-- Begin ARTICLE --
There are lots of different things that can be used as training treats. Small pieces of apple or carrots works well. I like to stay away from things like hot dogs as they are definitely not healthy food. If they aren't good for me then why do I want to get my dog hooked on them? Personally, I like training treats that can be in a baggie in my pocket without making a huge mess. I have a friend who is a dog trainer and she goes through tons of training treats. She likes this site for the variety of quality treats http://www.fidodogtreats.com/dog-training-treats


----------



## cbrand (Aug 9, 2009)

DPH said:


> There are lots of different things that can be used as training treats. Small pieces of apple or carrots works well.


If I tried to give my Poodles apple as a training treat they would spit it back at me! 

I like to use the pressed food that comes in a tube. A couple of companies make it. I think the Natural Balance one is most common. I like it because I can dice it up fine and it doesn't taste too bad when I put it in my mouth.


----------



## cuddleparty (Apr 27, 2009)

I like Old Mother Hubbard P-Nuttier cookies, Darford Brand biscuits, boiled bits of organic chicken, lettuce, a bit of plain yogurt or frozen yogurt... whatever you do tho, stay away from those little yogurt drops for dogs. Every dog I know who has tried it barfs immediately.. and gets the runs. I also used to like Zukes, but they seem to be too small and hard/chewy for my pups :eat: 

Oh! and rice! They love rice!!!
-- End ARTICLE --
-- Begin RECORD SET --
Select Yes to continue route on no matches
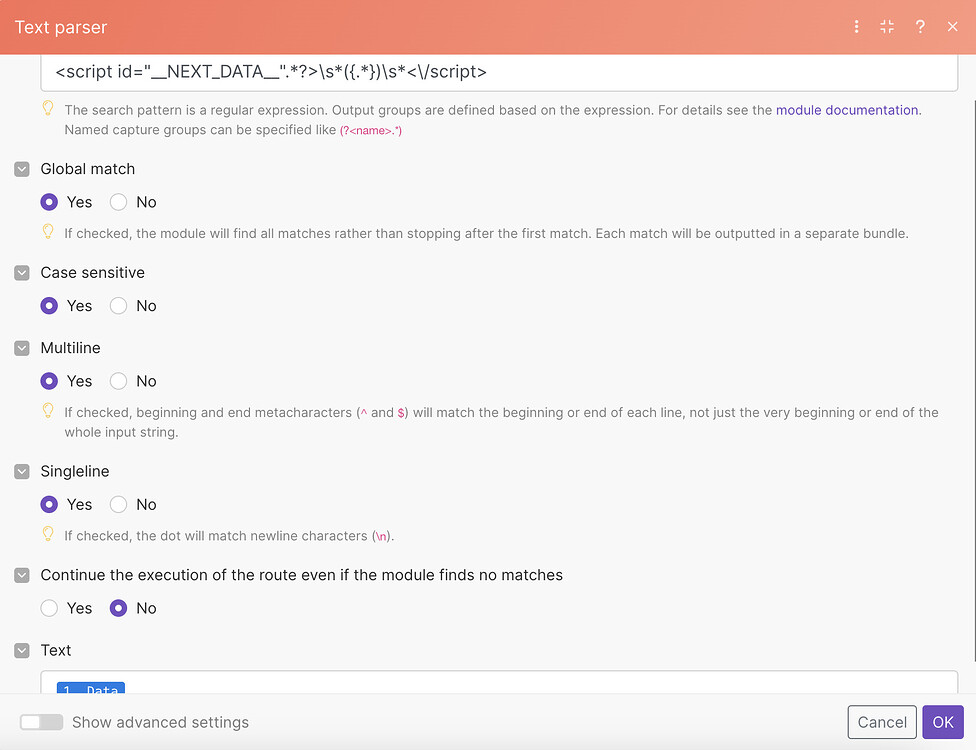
-- End RECORD SET --
-- Begin RECORD SET --
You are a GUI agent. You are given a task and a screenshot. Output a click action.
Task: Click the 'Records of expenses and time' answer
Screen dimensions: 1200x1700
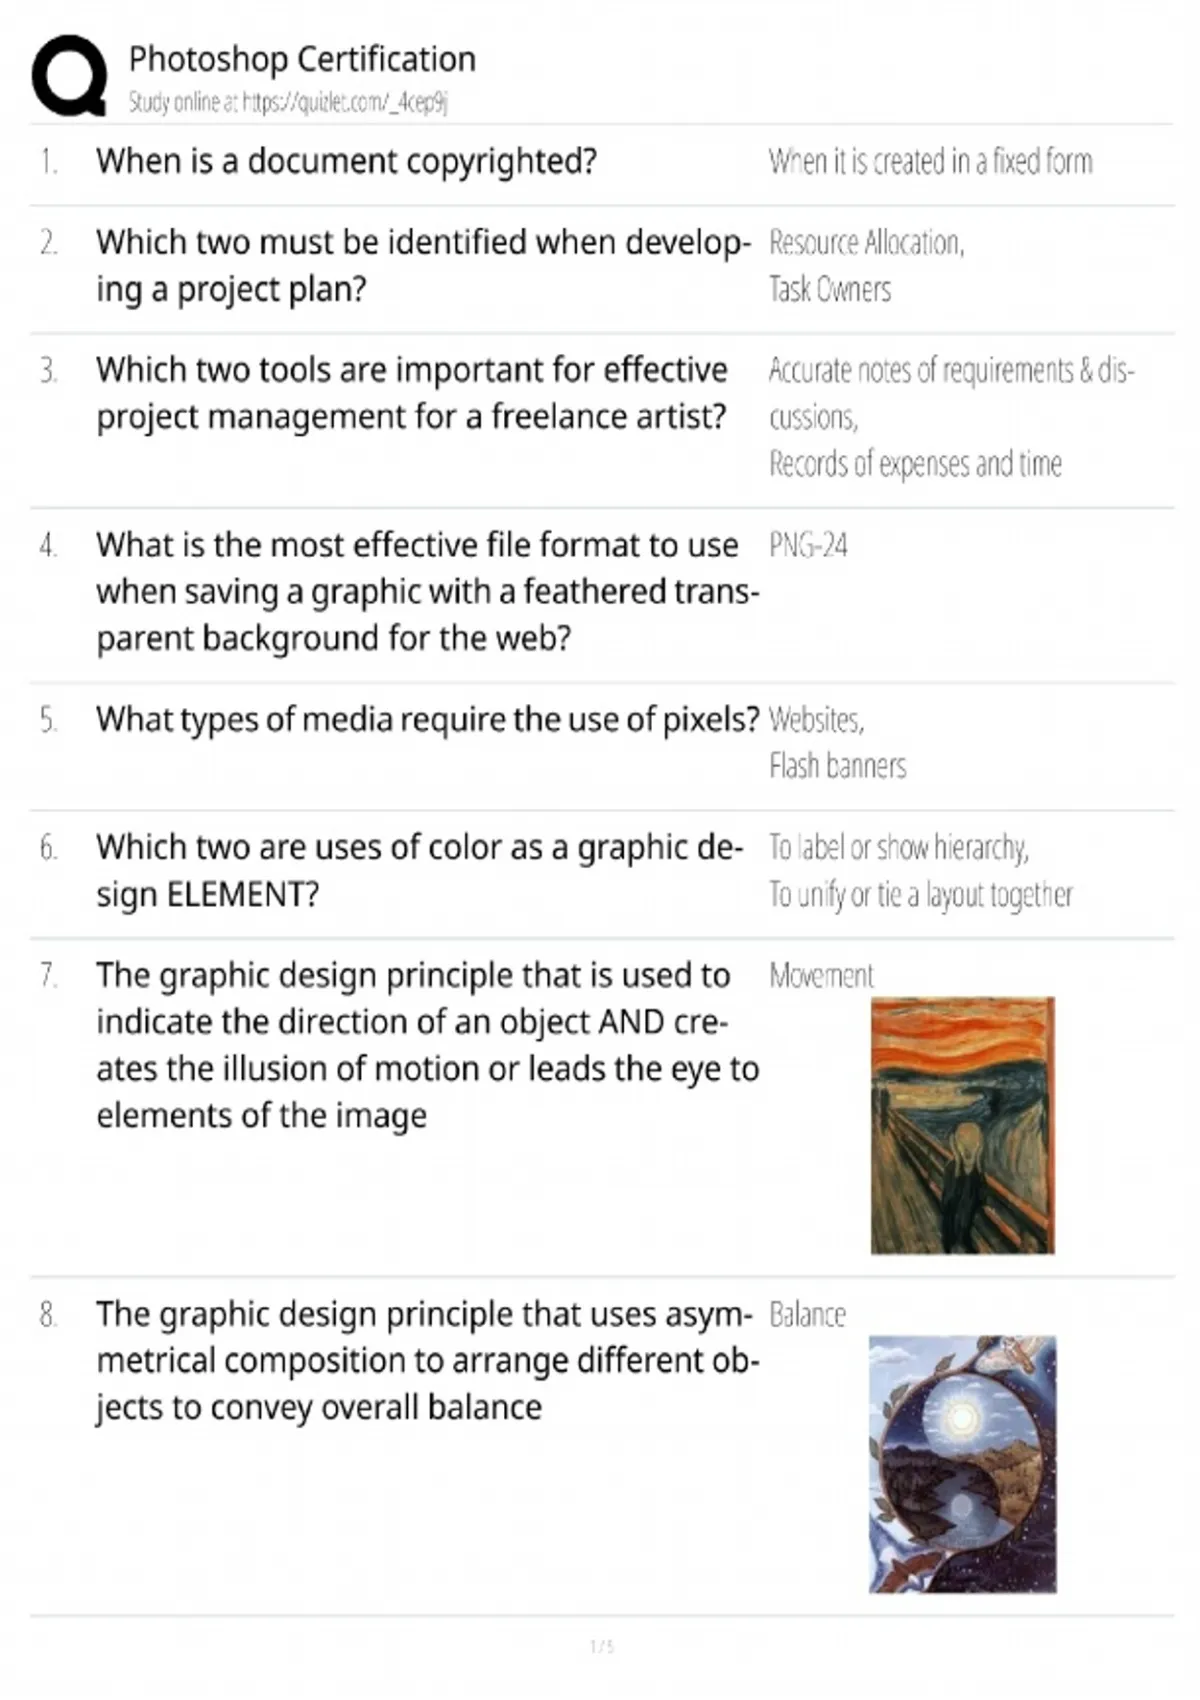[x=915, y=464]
-- End RECORD SET --
* [ACTIONS TO TAKE]:
**A.** Using the thread about dog training treats, decide whether each statement below agrees with it, answering yes or no and quoting the words of the thread that settle it: (i) One poster avoids hot dogs as training treats because they are not healthy food. (ii) cbrand's Poodles happily eat apple when it is given as a training treat. (iii) cuddleparty finds Zukes too small and hard or chewy for the pups.
**B.** In the thread about dog training treats, which brand of pressed food in a tube does cbrand think is the most common?
**C.** Carry the thread about dog training treats forward, starting after its final line.

* [PER-TASK ANSWERS]:
**A.**
(i) Yes: "I like to stay away from things like hot dogs as they are definitely not healthy food."
(ii) No: "If I tried to give my Poodles apple as a training treat they would spit it back at me!"
(iii) Yes: "they seem to be too small and hard/chewy for my pups"

**B.** Natural Balance.

**C.**
----------



## bigpoodleperson (Jul 14, 2009)

> There are lots of different things that can be used as training treats. Small pieces of apple or carrots works well.


True as long as your dog likes fruits/veggies!  When we train, i want to use the most high value treat i can to get my dog truely motivated. My instructor uses meatballs to train for tracking! Fruits and veggies just wont cut it! 
Normal everyday treats are mostly biscuits (when i think about giving him a treat, its not often that they are dolled out).


----------



## TheFiance (Nov 14, 2009)

Our dogs love dehydrated banana and chicken. We bought them as a treat once and they would choose them over any other treat. Simple enough to make yourself if you have a dehydrater too.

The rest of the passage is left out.